Feiten: uitlevering van Servische onderdaan aan Kosovo
 
In deze zaak betwist de verzoeker, een Servisch onderdaan, zijn uitlevering aan Kosovo door de Oostenrijkse autoriteiten. Hij vreest dat hij door zijn schoonbroer of zijn clan zou vermoord worden in het kader van een vendetta en dat zijn detentieomstandigheden in de Kosovaarse gevangenis onmenselijk of vernederend zouden zijn. Voor het EHRM roept hij zowel artikel 2 (recht op leven) als artikel 3 (verbod op foltering en onmenselijke en vernederende behandeling) in. Het EHRM heeft een voorlopige maatregel genomen op basis van artikel 39 van het procedurereglement. 
 
Ondanks een derde interventie van Servië die de verzoeker steunt, oordeelt het EHRM dat de uitlevering artikels 2 en 3 EVRM niet zou schenden. Het EHRM noteert dat het feit dat Kosovo op de nationale lijst van de “veilige derde landen” van Oostenrijk staat geen enkele relevantie heeft voor de beoordeling van het risico op mishandeling in het kader van het artikel 3 EVRM.   
 
Geen schending van artikels 2 en 3 ivm. het risico op moord in het kader van een vendetta
 
Op basis van internationale rapporten over vendetta in Kosovo erkent het EHRM dat slachtoffers weinig bescherming van de staat krijgen. Maar het EHRM stelt vast dat door zijn detentie in de gevangenis (na uitlevering) hij constant onder het toezicht van de autoriteiten zal blijven. Hoewel corruptie verspreid is onder cipiers in Kosovo, gaat dat fenomeen meer om favoritisme van bepaalde gedetineerden. Volgens het EHRM zijn er geen aanwijzingen dat de cipiers zo corrupt zouden zijn dat ze de moord op de verzoeker zouden dogen. Het EHRM stelt vast dat de Kosovaarse autoriteiten al hun bereidheid getoond hebben om verzoeker te beschermen door de zijn schoonbroer te veroordelen voor bedreigingen. Er is geen aanwijzing dat de verzoeker niet van die bescherming zou kunnen genieten in de gevangenis.
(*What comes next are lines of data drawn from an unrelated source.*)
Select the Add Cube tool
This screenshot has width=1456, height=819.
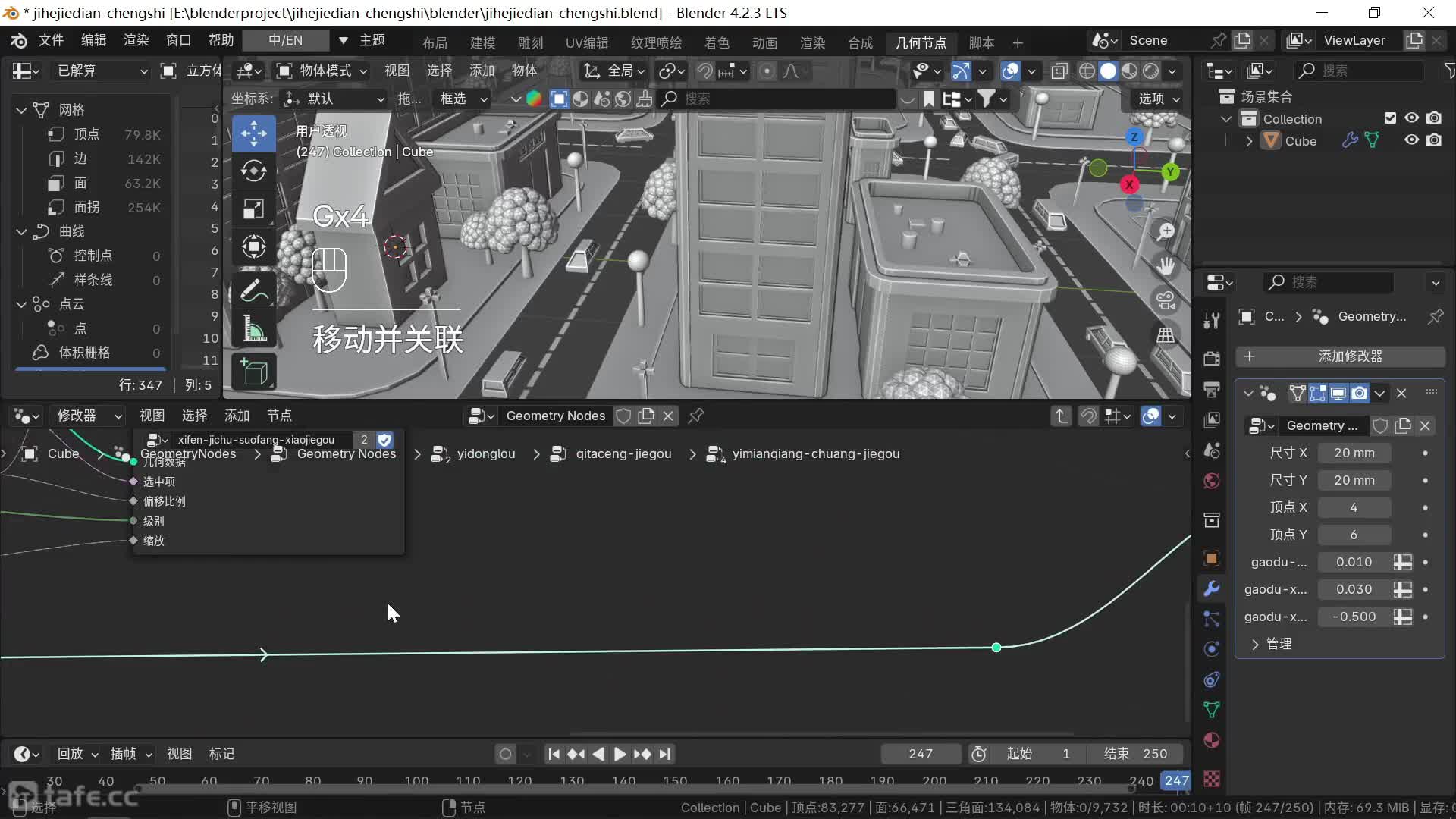coord(253,372)
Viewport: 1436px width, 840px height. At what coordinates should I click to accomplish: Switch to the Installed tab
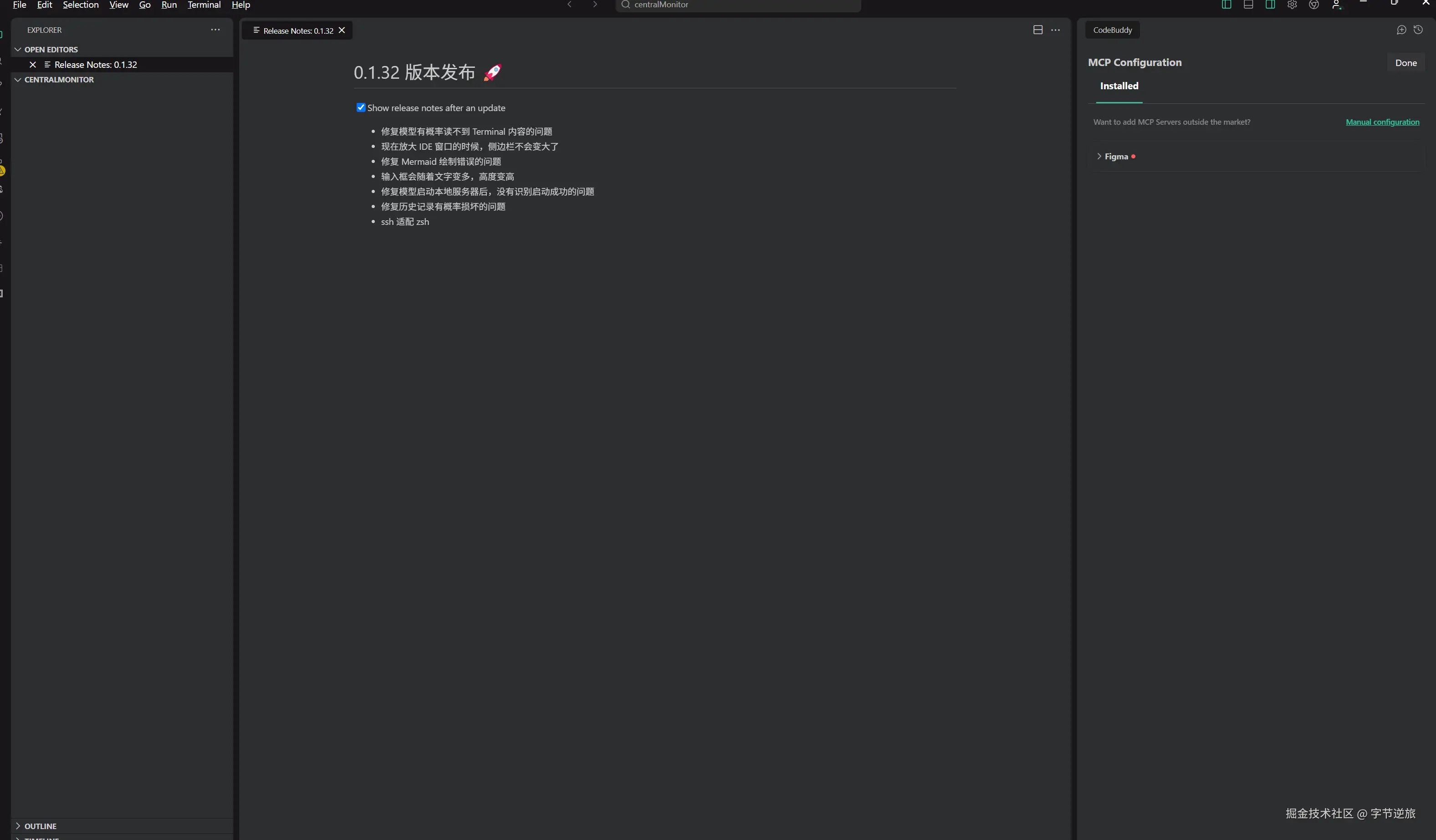point(1119,86)
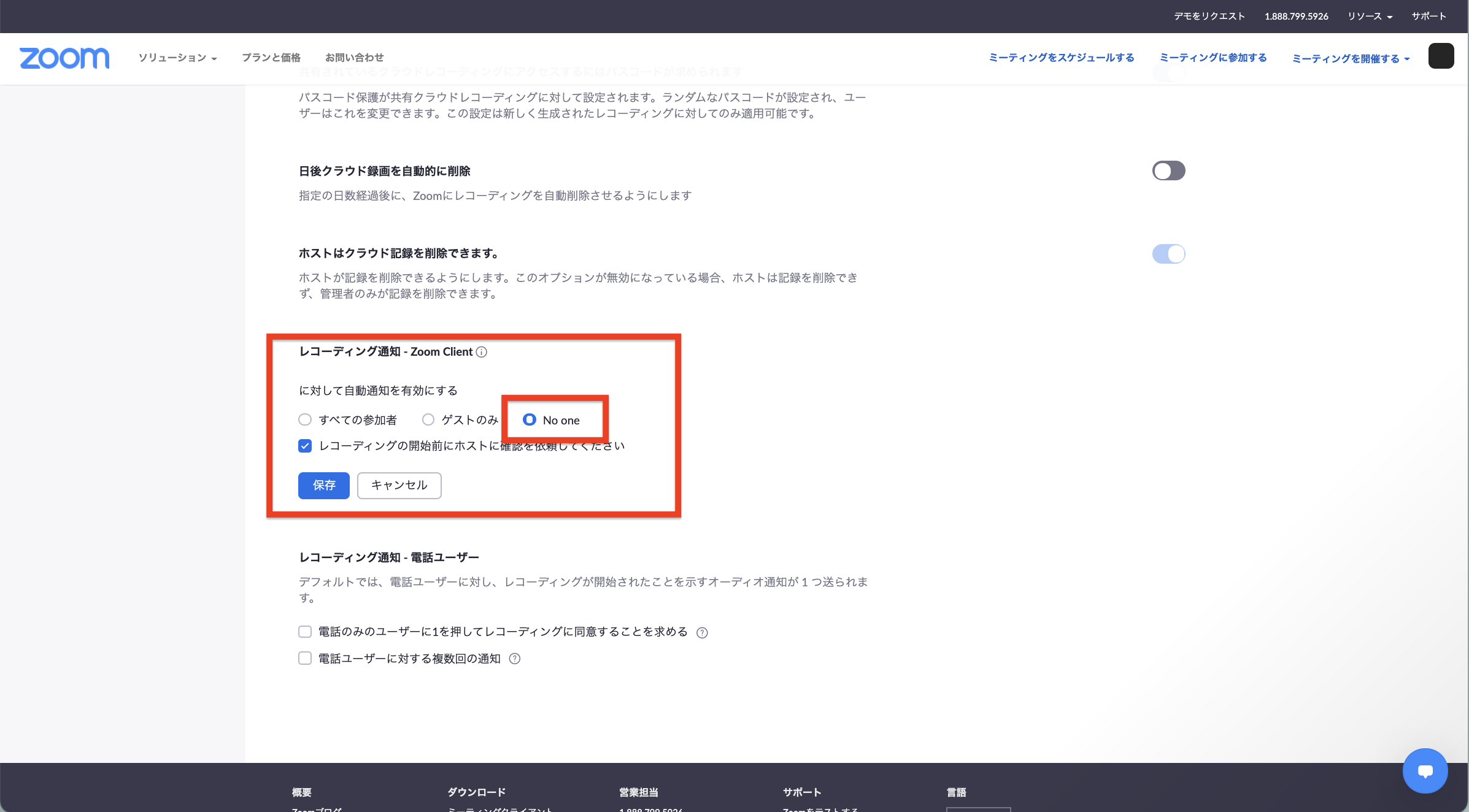Screen dimensions: 1469x812
Task: Expand the リソース dropdown
Action: point(1370,17)
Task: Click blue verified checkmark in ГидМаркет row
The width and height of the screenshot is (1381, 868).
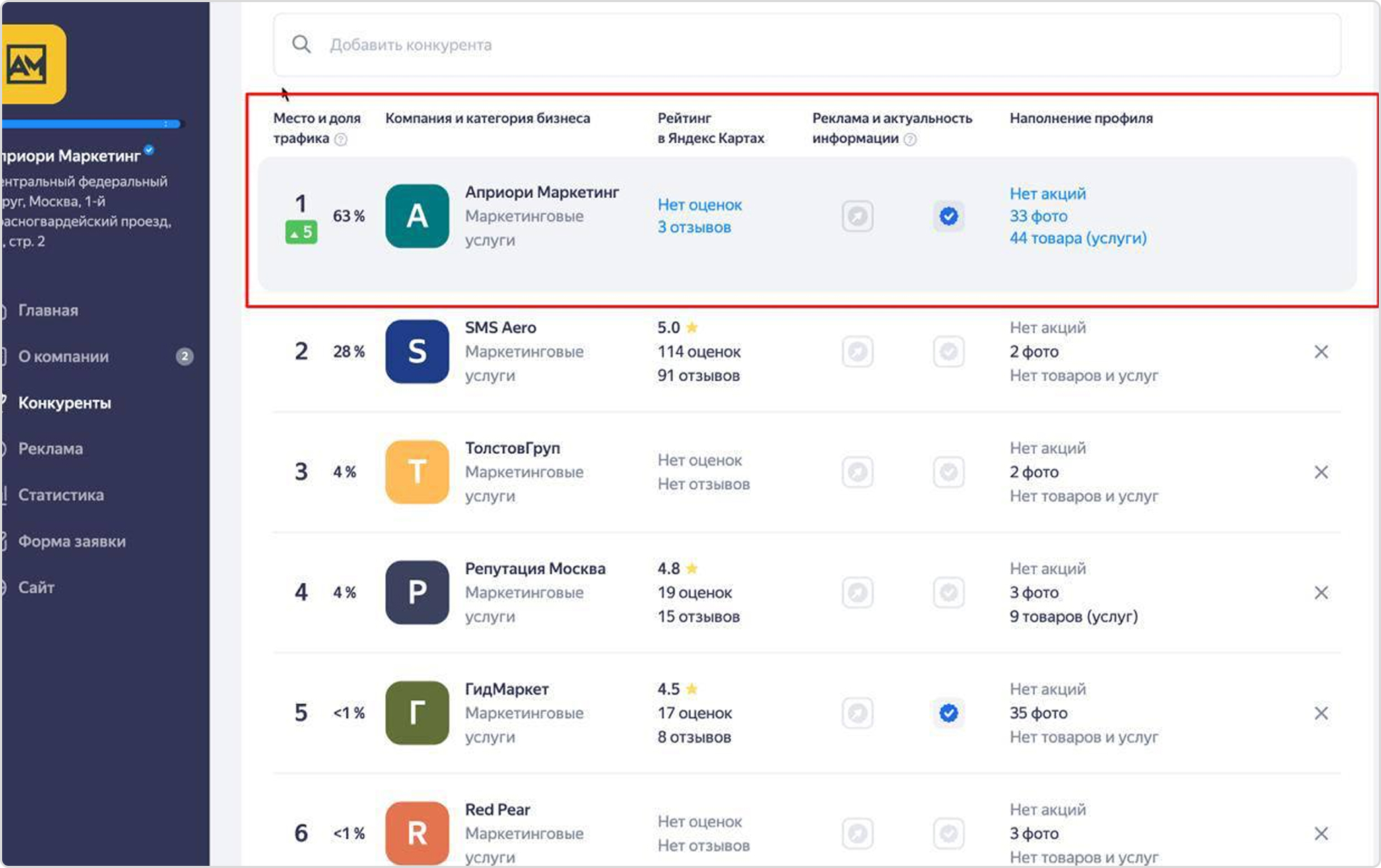Action: [948, 713]
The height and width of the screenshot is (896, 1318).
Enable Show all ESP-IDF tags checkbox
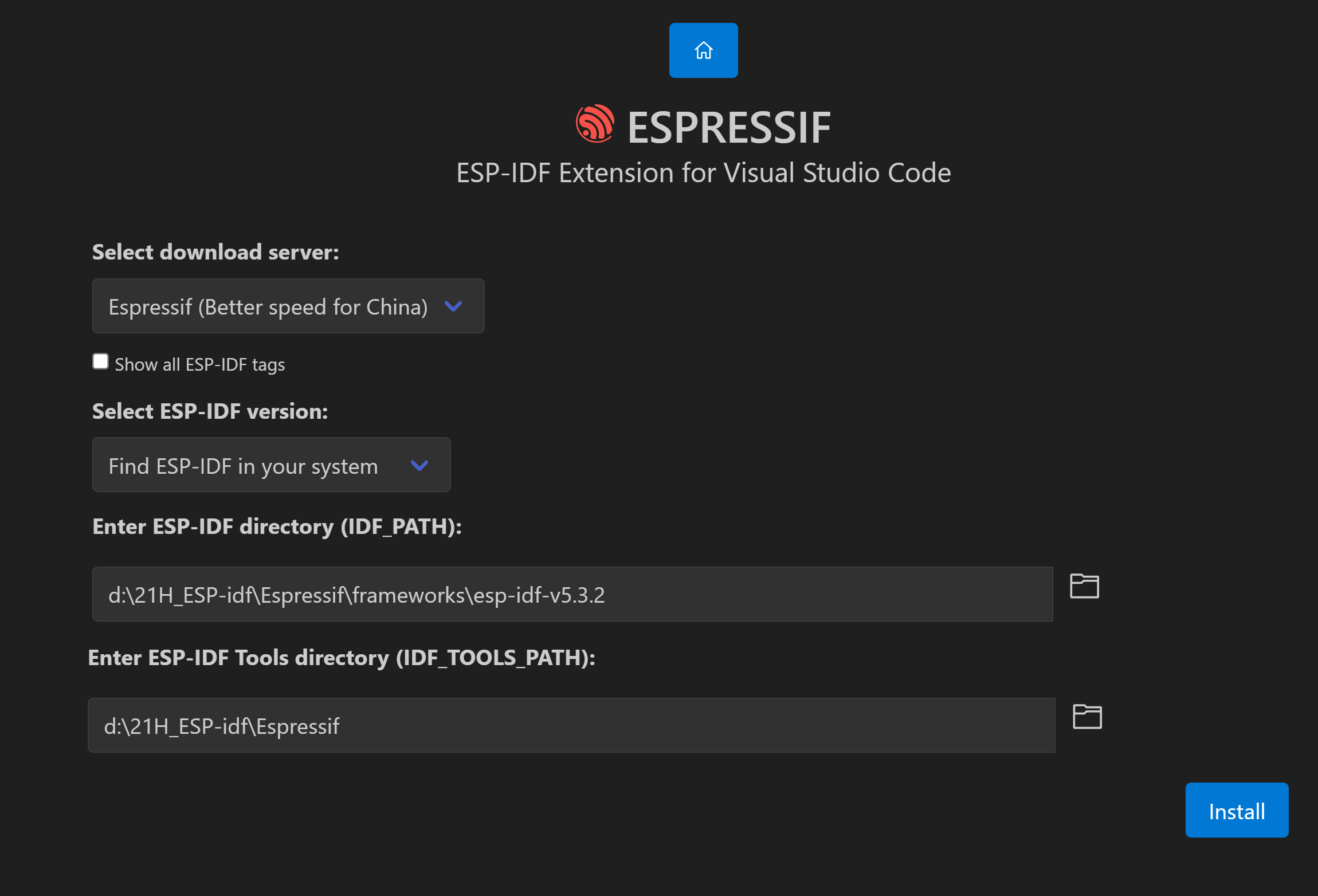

Het EHRM ziet dus geen schending van artikel 3 op vlak van de vendetta in geval van uitlevering.
 
Geen schending van artikel 3 van het EVRM ivm. de detentieomstandigheden in de Kosovaarse gevangenissen
 
Op basis van internationale rapporten (van o.m. het CPT) onderzoekt het EHRM het risico van mishandeling i.v.m. de detentieomstandigheden in de Kosovaarse gevangenissen. Hoewel incidenten van mishandeling door de politie en, in een mindere mate, door cipiers nog plaatsvinden, merkt het EHRM op dat er geen beweringen van slechte behandeling aan bod komt in die rapporten over de gevangenis van Mitrovica, waar de verzoeker zal terechtkomen na uitlevering. De verzoeker verwijst enkel naar de algemene situatie en de rapporten maar beweert niet dat hij ooit ervaring van mishandeling in Kosovo heeft gehad. Ook op dat vlak komt het EHRM tot de conclusie dat er geen schending van artikel 3 zou plaatsvinden bij uitlevering. 
 
Toch vraagt het EHRM dat de verzoeker niet uitgeleverd wordt totdat het arrest definitief wordt.